また朝鮮戦争勃発の特需もあったために、日本経済は高度成長を経験し、バブル経済まで発展していきました。
一方この日本を豊かにさせるといった戦略はアメリカにとっても、メリットがあります。
軍事安全保障をアメリカに依存させれば、経済的な条約の交渉でも日本は強気に出られなくなります。
自衛隊の軍需品はアメリカ製のものですし、ソフトウェアもアメリカ製の為、仮に日米関係が悪化したとしても、日本としては、兵器をアメリカに頼っているため、戦争にすらならないのです。
兵器のソフトウェアを使えないようにするだけでアメリカは日本に対して強気に出ることができます。
ソフトウェアが動かなければ、日本としては手も足も出ないのです。
冷戦が終われば日米同盟も中身も変わる
戦後間もない頃はアメリカも積極的に日本を支援してくていましたが、1989年に冷戦が崩壊した後は、ガラリと態度を一変させます。
日本の技術は、アメリカの経済にも特に車メーカーなどの製造業に打撃を与えることとなりました。
そもそもアメリカの思惑は日本をドル圏へ帰属させることで、ソ連から日本を引き離すことにメリットを見出していたことを踏まえれば、冷戦が終結しソ連が崩壊すれば、日本に塩を送る意味はなくなるわけです。
これを日本政府は理解しているのか甚だ疑問です。
日本の保守層と言われている知識人や一般人にも同じことが言えます。
有体に言えば、
「アメリカとしては冷戦が終われば、日本は経済的な面では敵である」
と言っているに等しいわけです。
その証拠に「日米構造協議」が始まった時期と冷戦終結の時期は、ほぼ同時です。
ここから我が国は、新自由主義、構造改革、規制緩和、市場原理至上主義の台頭、公共事業悪玉論の蔓延などにより、デフレ下での弱肉強食の時代が始まったのです。
アメリカのグローバリズム戦略は90年代から始まった
プラザ合意とバブル崩壊があり、橋本龍太郎元総理が行った金融ビッグバン、消費増税を決断し、その後小泉竹中の構造改革路線で派遣法の改正などの規制緩和、民営化は続き、
それが現在も「国境にこだわる時代は過ぎ去った」と言っているのです。
イギリスがEU離脱という時代の転換期をこの目で観ていても…
アメリカは日本の市場をいかに取るかを考え、じわじわと策を講じてきました。
メディアによるプロパガンダ、地球市民などという言葉がおどり日本国民自身もグローバリズムを推奨していくようになったのです。
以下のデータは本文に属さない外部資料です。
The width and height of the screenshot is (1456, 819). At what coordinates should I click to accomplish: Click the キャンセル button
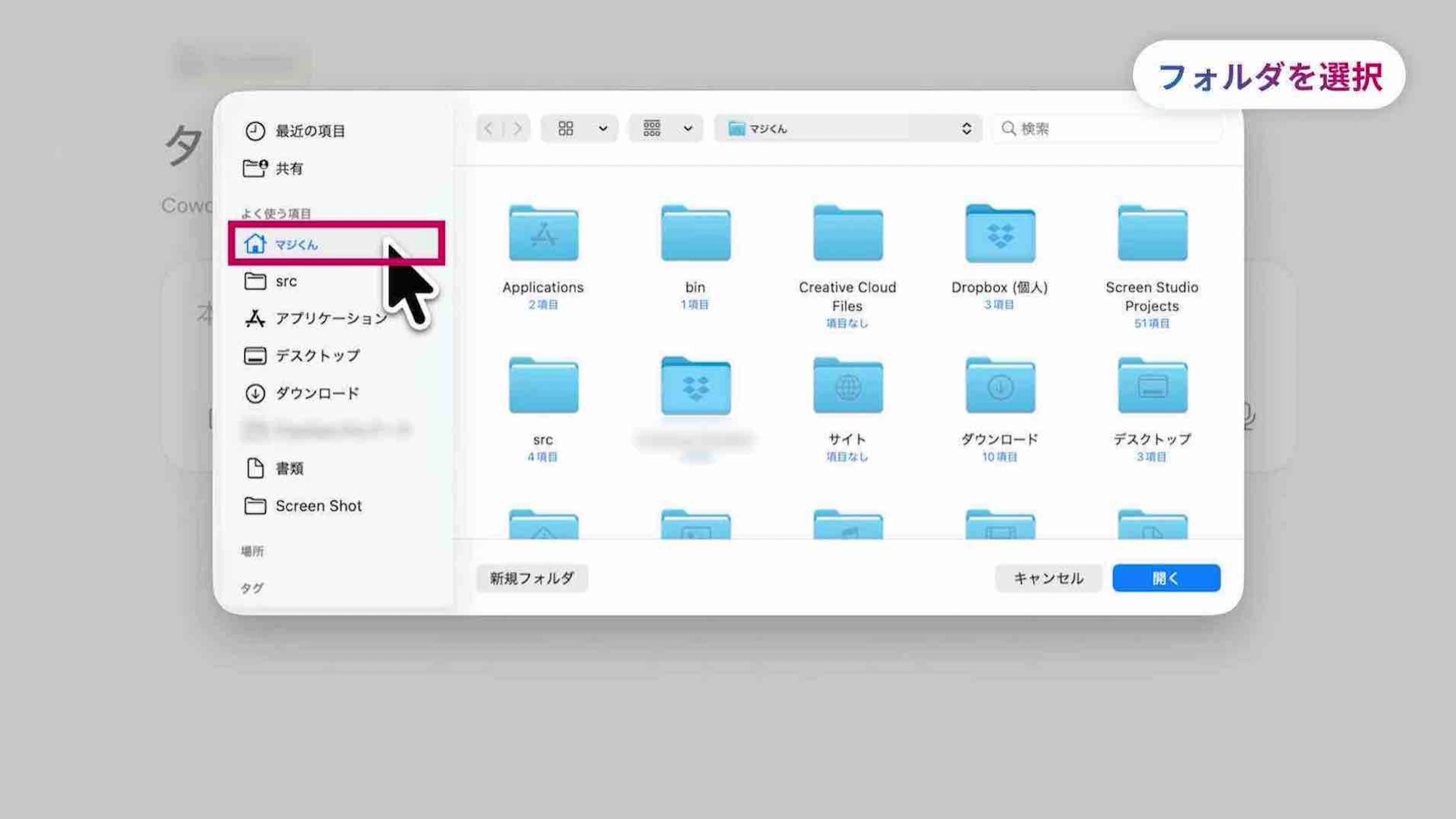[1048, 578]
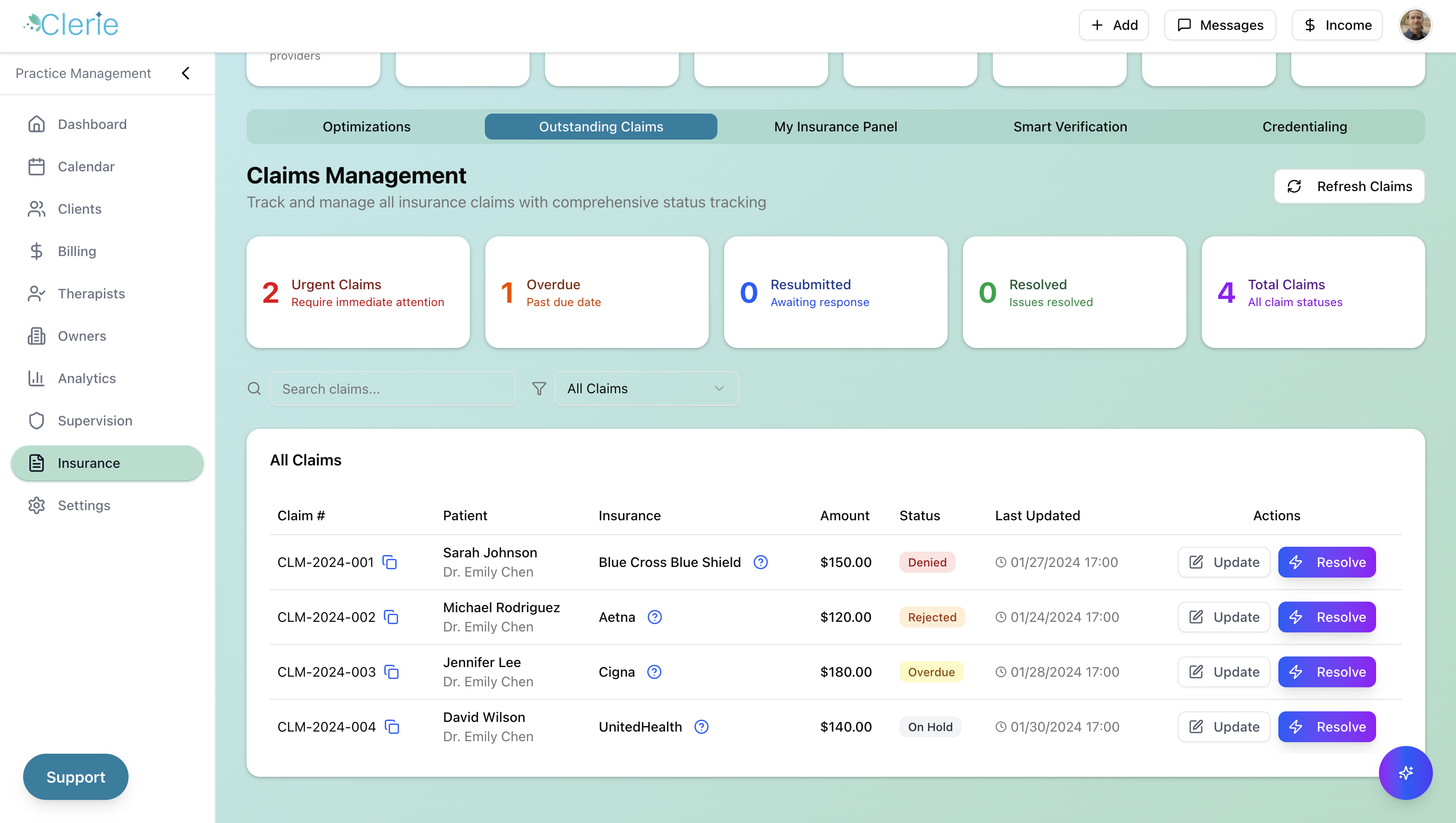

グローバリズムを善とすることがアメリカの戦略だという根拠は、「日米構造協議」「年次改革要望書」の中身を見れば、アメリカの要求を日本政府は丸呑みしていることが理解できるはずです。
政治家自身は特に痛みもないので、あっさりとアメリカの要求を受け入れます。しかしこちらの要求が通った試しは基本的に無いのです。
アメリカの東アジア戦略の集大成がTPP
TPPは我が国では既に批准され、後はアメリカ大統領がヒラリー・クリントンになるか、ドナルド・トランプになるかでその後のTPPがどうなるか決まります。
ヒラリー・クリントンは、背後に製薬業界がいますので、現在の条件では納得できないとして再交渉を要求していますし、ドナルド・トランプは反グローバリズムを掲げている候補なので批准することはないでしょう。
今更ですがTPPは24分野に渡る、多国間自由貿易協定ということですが、実際には「管理貿易」です。
本当に自由貿易であるなら、関税はゼロということになりますし、ページ数は数ページで十分なはずです。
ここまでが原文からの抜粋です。